EXERCISE ▸
Return exactly the lines below, starting with the one that has "Select the remisy column header" and going on through the one that has "This screenshot has width=1074, height=362.".

DATASET EXCERPTS ▸
····················
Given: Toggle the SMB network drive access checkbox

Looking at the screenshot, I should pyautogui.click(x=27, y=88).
····················
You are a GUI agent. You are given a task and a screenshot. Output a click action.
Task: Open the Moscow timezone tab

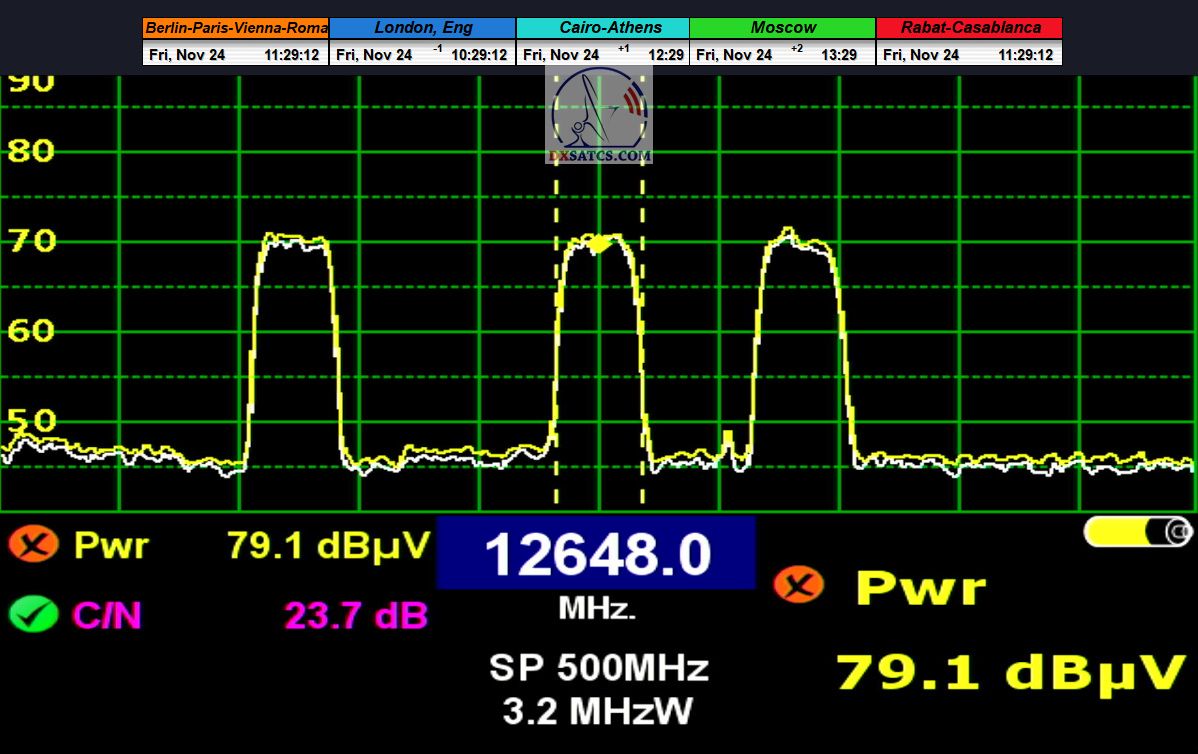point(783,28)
····················
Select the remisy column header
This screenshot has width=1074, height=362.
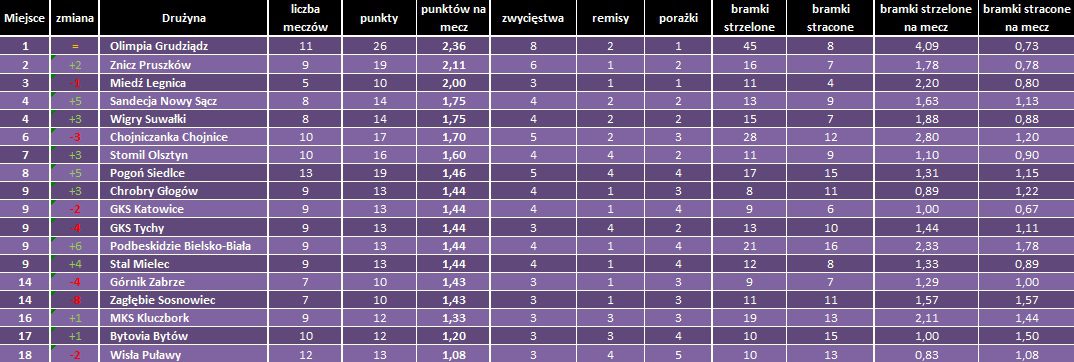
····················
REPLY ▸
Select the remisy column header
This screenshot has width=1074, height=362.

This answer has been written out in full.